* Задание *
Перепишите, пожалуйста, без изменений строки материала: начните со строки, в которой есть «Toggle the square», и закончите строкой, в которой есть «Where should I», включив обе. Картинки в ответ не включайте.

* Исходный материал *
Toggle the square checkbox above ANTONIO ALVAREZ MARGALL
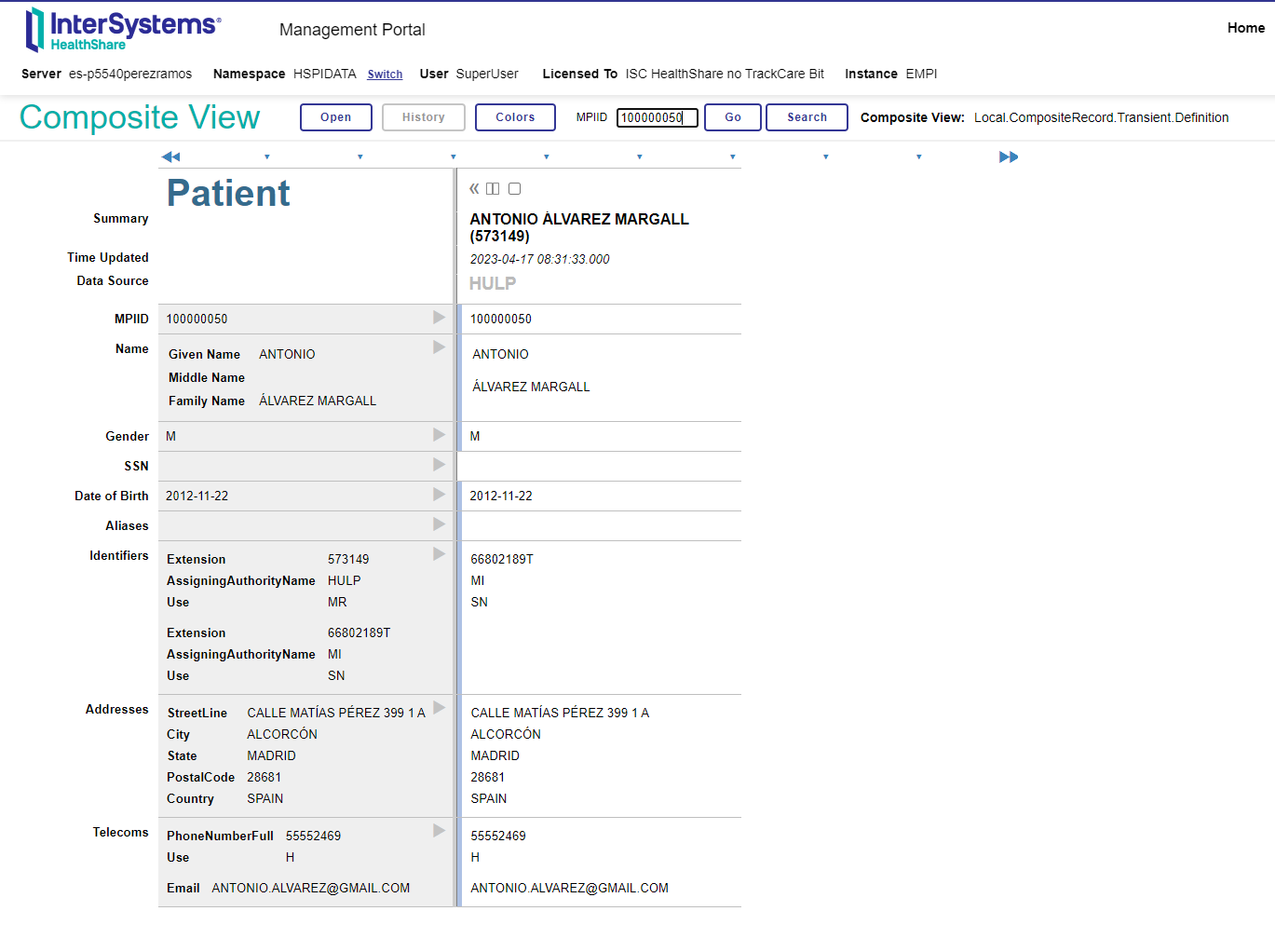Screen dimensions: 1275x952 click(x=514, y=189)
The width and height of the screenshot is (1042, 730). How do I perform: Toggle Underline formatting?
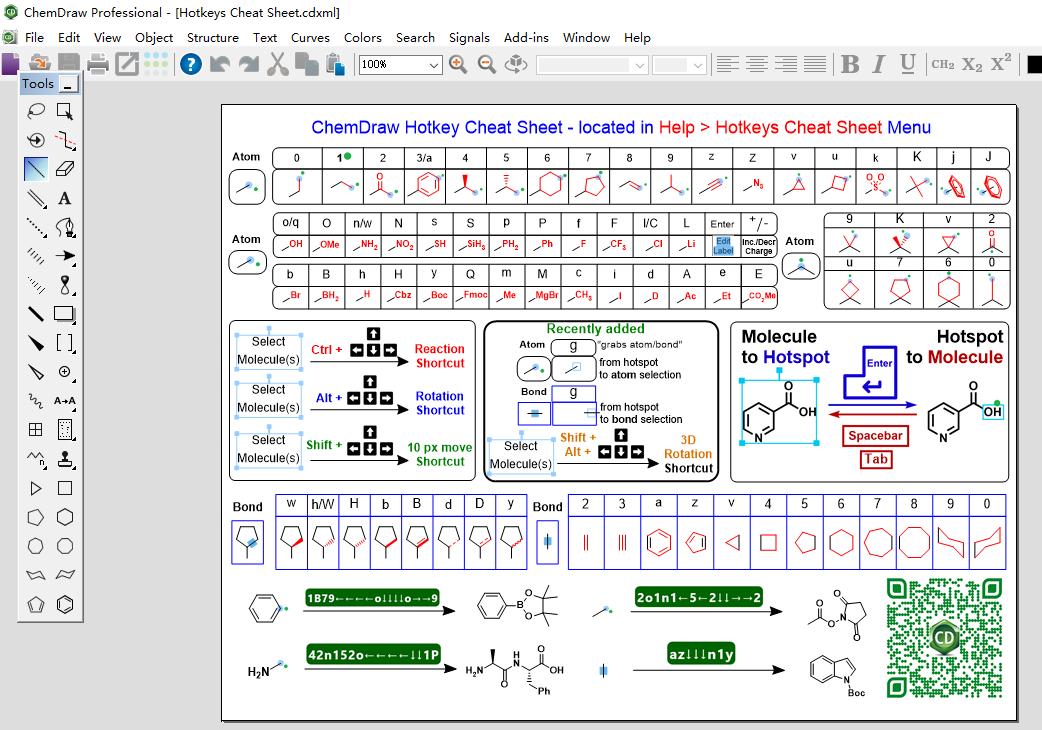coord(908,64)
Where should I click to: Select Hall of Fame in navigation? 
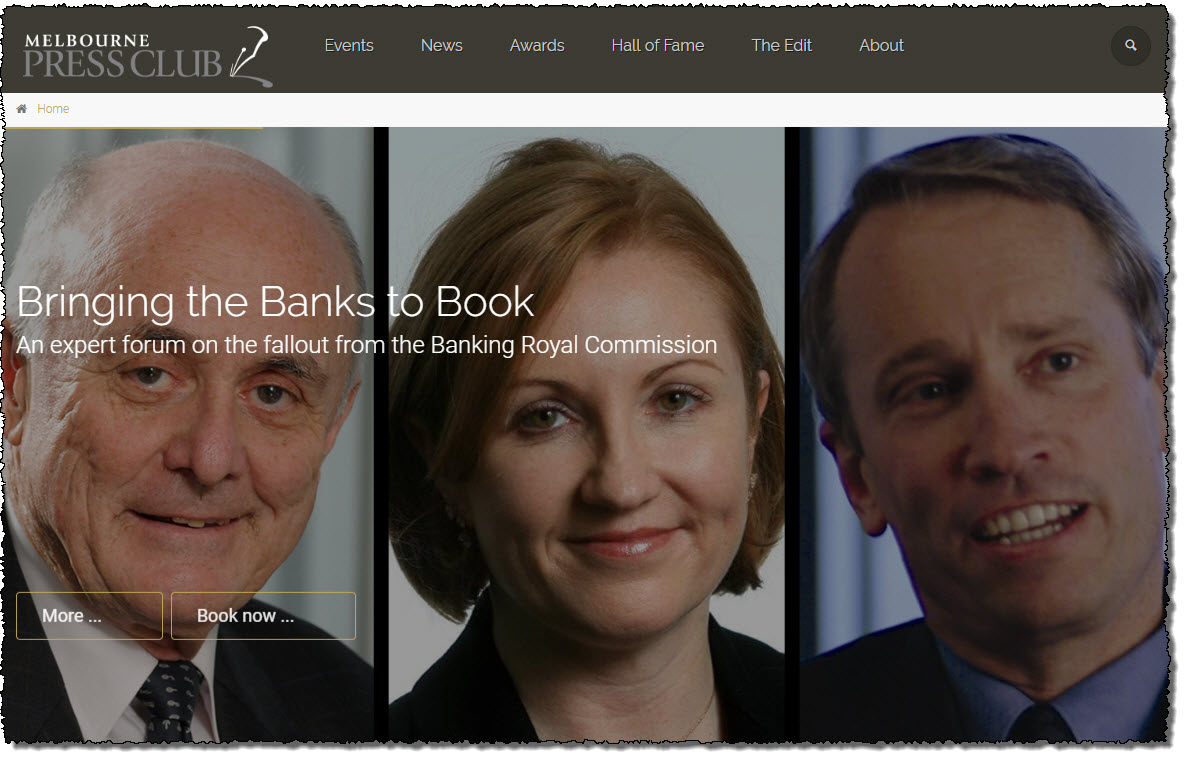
...
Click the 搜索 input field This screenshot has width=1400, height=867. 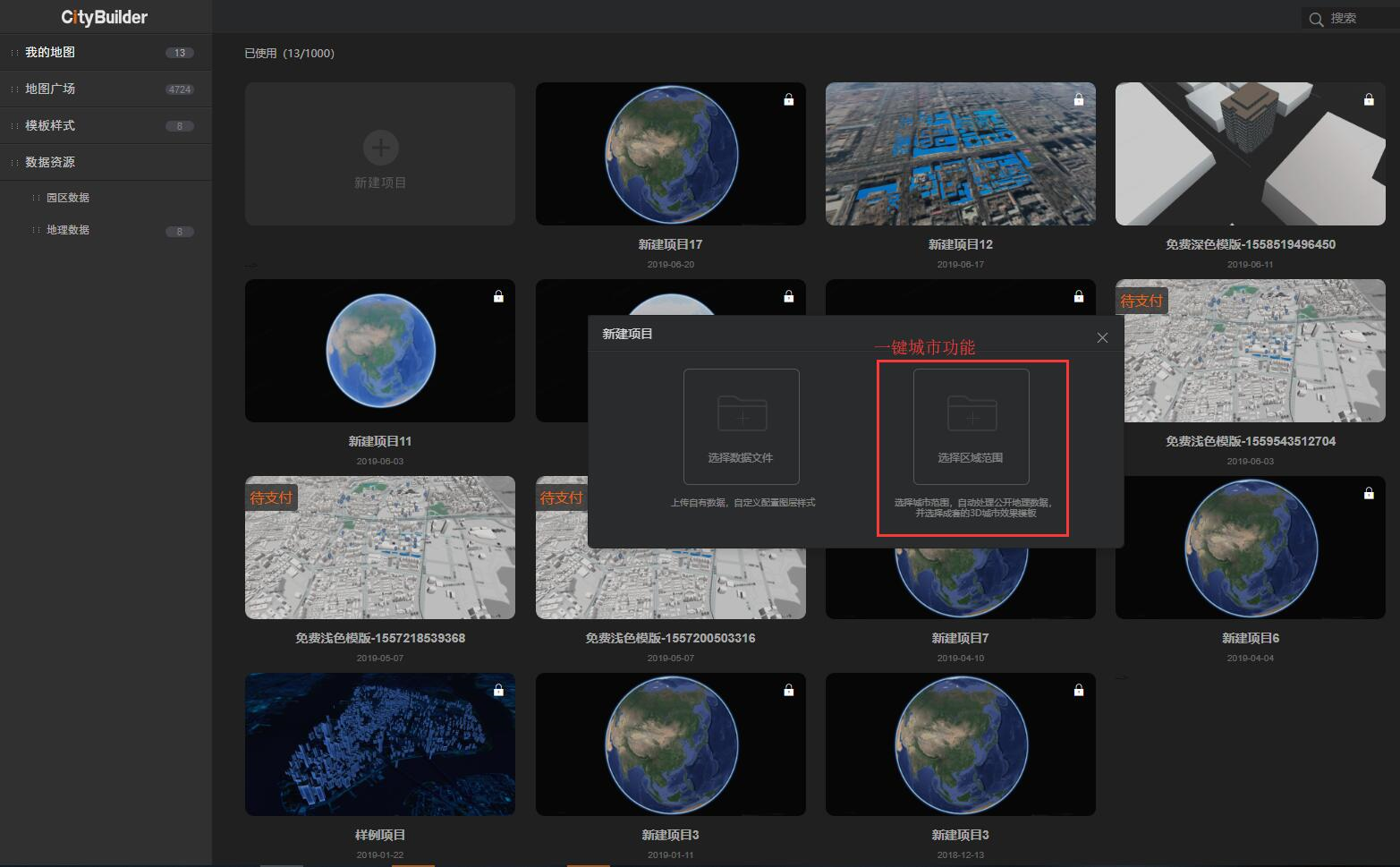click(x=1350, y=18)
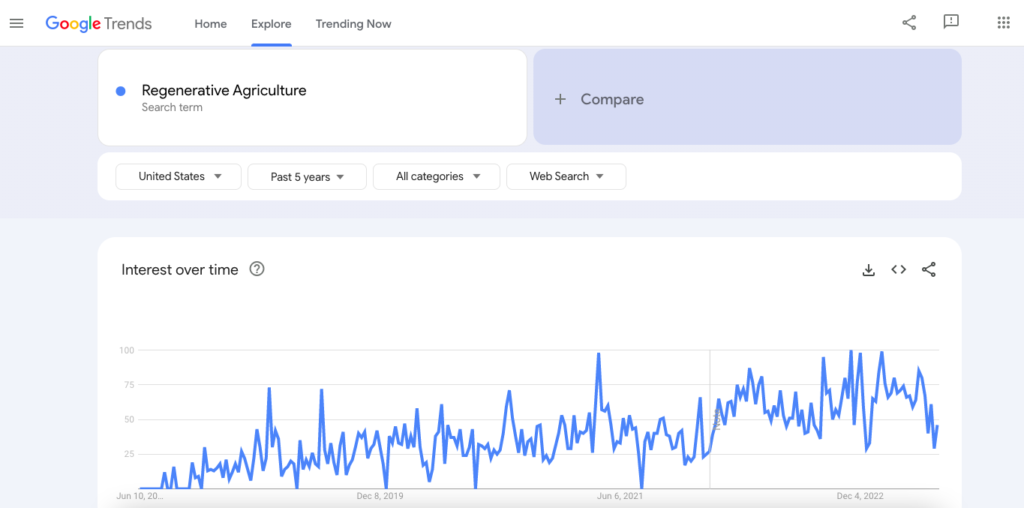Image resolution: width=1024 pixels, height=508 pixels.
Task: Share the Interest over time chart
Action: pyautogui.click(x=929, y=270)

* Ответ *
Toggle the square checkbox above ANTONIO ALVAREZ MARGALL
Screen dimensions: 1275x952 click(x=514, y=189)
The width and height of the screenshot is (1042, 730). How do I perform: Toggle Underline formatting?
coord(908,64)
Where should I click to: Select Hall of Fame in navigation? 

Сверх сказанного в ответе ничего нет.